Rickets is a skeletal disorder that’s caused by a lack of vitamin D, calcium, or phosphate. These nutrients are important for the development of strong, healthy bones. People with rickets may have weak and soft bones, stunted growth, and, in severe cases, skeletal deformities. It is a disease of children.
Vitamin D helps your child’s body absorb calcium and phosphorus from food. Not enough vitamin D makes it difficult to maintain proper calcium and phosphorus levels in bones, which can cause rickets. You can get vitamin D from various food products, including milk, eggs, and fish. Your body also produces the vitamin when you’re exposed to sunlight. Rickets occurs relatively commonly in the Middle East, Africa, and Asia.
Symptoms of Rickets
Signs and symptoms of rickets can include:
- Delayed growth
- Delayed motor skills
- Pain in the spine, pelvis, and legs
- Muscle weakness
- Bowed legs or knock knees
- Thickened wrists and ankles
- Breastbone projection
Causes of Rickets
Your child’s body needs vitamin D to absorb calcium and phosphorus from food. Rickets can occur if your child’s body doesn’t get enough vitamin D or if his or her body has problems using vitamin D properly. Occasionally, not getting enough calcium or lack of calcium and vitamin D can cause rickets.
Lack of vitamin D
Children who don’t get enough vitamin D from sunlight and food can develop a deficiency. Severe chronic vitamin D deficiency [25(OH)D level less than 15 ng/ml] leads to overt skeletal abnormalities in children that are typically defined as rickets
Your child’s skin produces vitamin D when it’s exposed to sunlight. But children in developed countries tend to spend less time outdoors. They’re also more likely to use sunscreen, which blocks the sun’s rays that trigger the skin’s production of vitamin D.
Fish oil, egg yolks, and fatty fish such as salmon and mackerel contain vitamin D. Vitamin D has also been added to some foods and beverages, such as milk, cereal, and some fruit juices.
Problems with absorption
Some children are born with or develop medical conditions that affect the way their bodies absorb vitamin D. Some examples include: Celiac disease, inflammatory bowel disease, cystic fibrosis, kidney problem.
Your doctor may be able to diagnose rickets by performing a physical examination. They will check for tenderness or pain in the bones by lightly pressing on them. Your doctor may also order certain tests to help make a rickets diagnosis, including:
- blood tests to measure the levels of calcium and phosphate in the blood
- bone X-rays to check for bone deformities
In rare cases, a bone biopsy will be performed. This involves the removal of a very small section of bone, which will be sent to a laboratory for analysis.
Left untreated, rickets can lead to:
- Failure to grow
- An abnormally curved spine
- Bone deformities
- Dental defects
Factors that can increase a child’s risk of rickets include:
Dark skin has more of the pigment melanin, which lowers the skin’s ability to produce vitamin D from sunlight.
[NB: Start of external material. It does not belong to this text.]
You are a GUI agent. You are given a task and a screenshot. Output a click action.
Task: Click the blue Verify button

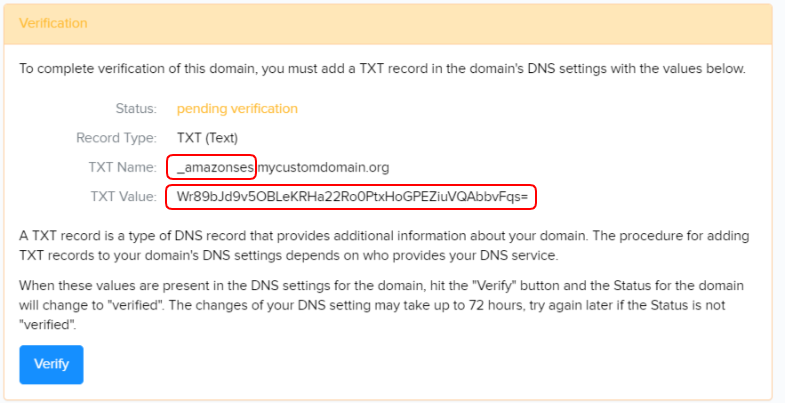[51, 364]
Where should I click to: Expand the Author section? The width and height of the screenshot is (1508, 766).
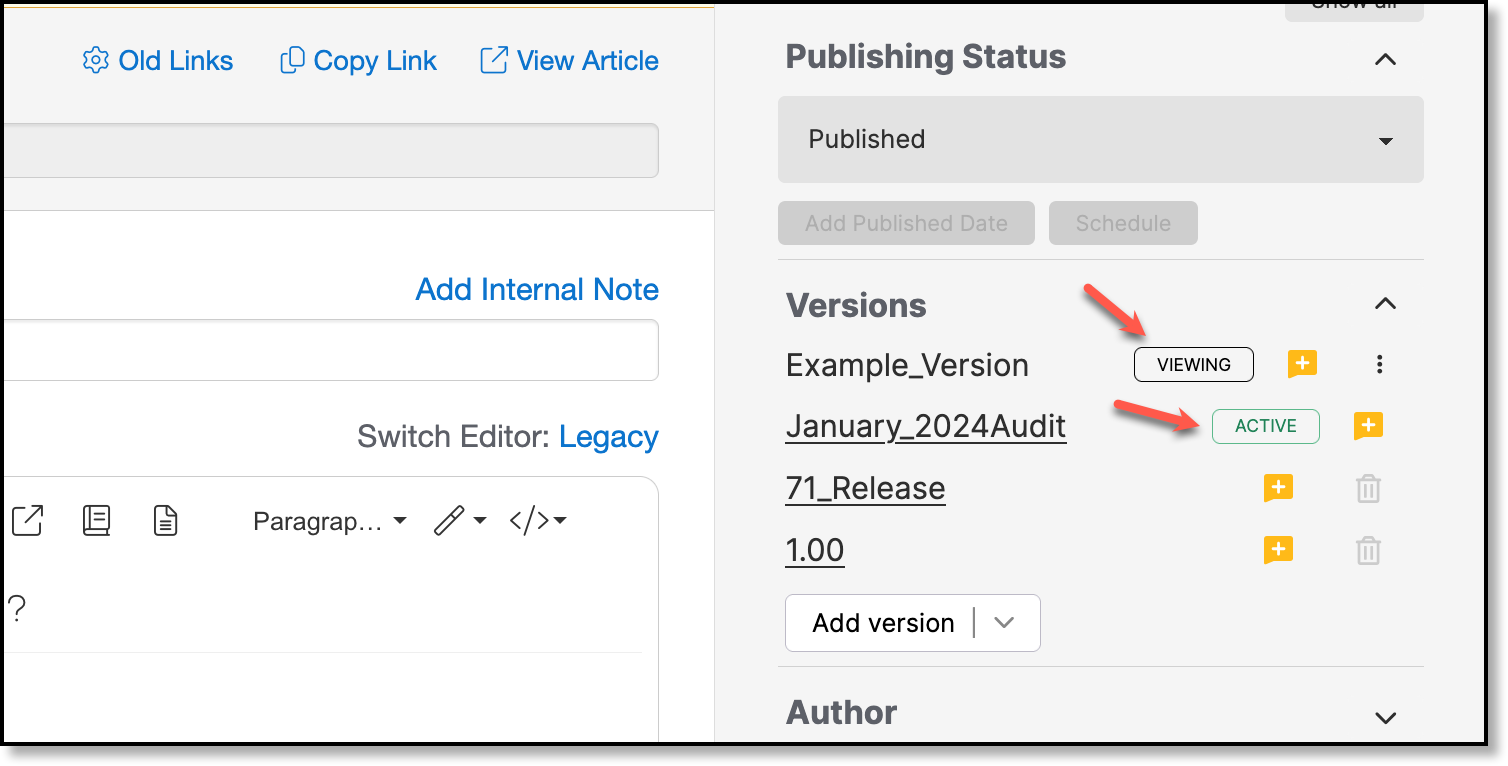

Vitamin D deficiency during pregnancy
A baby born to a mother with severe vitamin D deficiency can be born with signs of rickets or develop them within a few months after birth.
Children who live in geographical locations where there is less sunshine are at higher risk of rickets.
Babies born before their due dates tend to have lower levels of vitamin D because they had less time to receive the vitamin from their mothers in the womb.
Certain types of anti-seizure medications and antiretroviral medications, used to treat HIV infections, appear to interfere with the body’s ability to use vitamin D.
Breast milk doesn’t contain enough vitamin D to prevent rickets. Babies who are exclusively breastfed should receive vitamin D drops.
Rickets is caused by vitamin D and calcium deficiency, it’s usually treated by increasing a child’s intake of vitamin D and calcium.
Vitamin D and calcium levels can be increased by eating more foods that are rich in calcium and vitamin D. Taking daily calcium and vitamin D supplements. Foods that provide vitamin D include:
- Fatty fish, like tuna, mackerel, and salmon.
- Foods fortified with vitamin D, like some dairy products, orange juice, soy milk, and cereals.
- Beef liver.
- Egg yolks.
Sunlight is the richest source of vitamin D. When your skin is exposed to sunlight, it makes vitamin D from cholesterol. The sun’s ultraviolet B (UVB) rays hit cholesterol in the skin cells, providing the energy for vitamin D synthesis to occur.
Vitamin D has many roles in the body and is essential for optimal health. It’s only the early morning sun that is, from 7 am to 11 am that helps generate Vitamin D.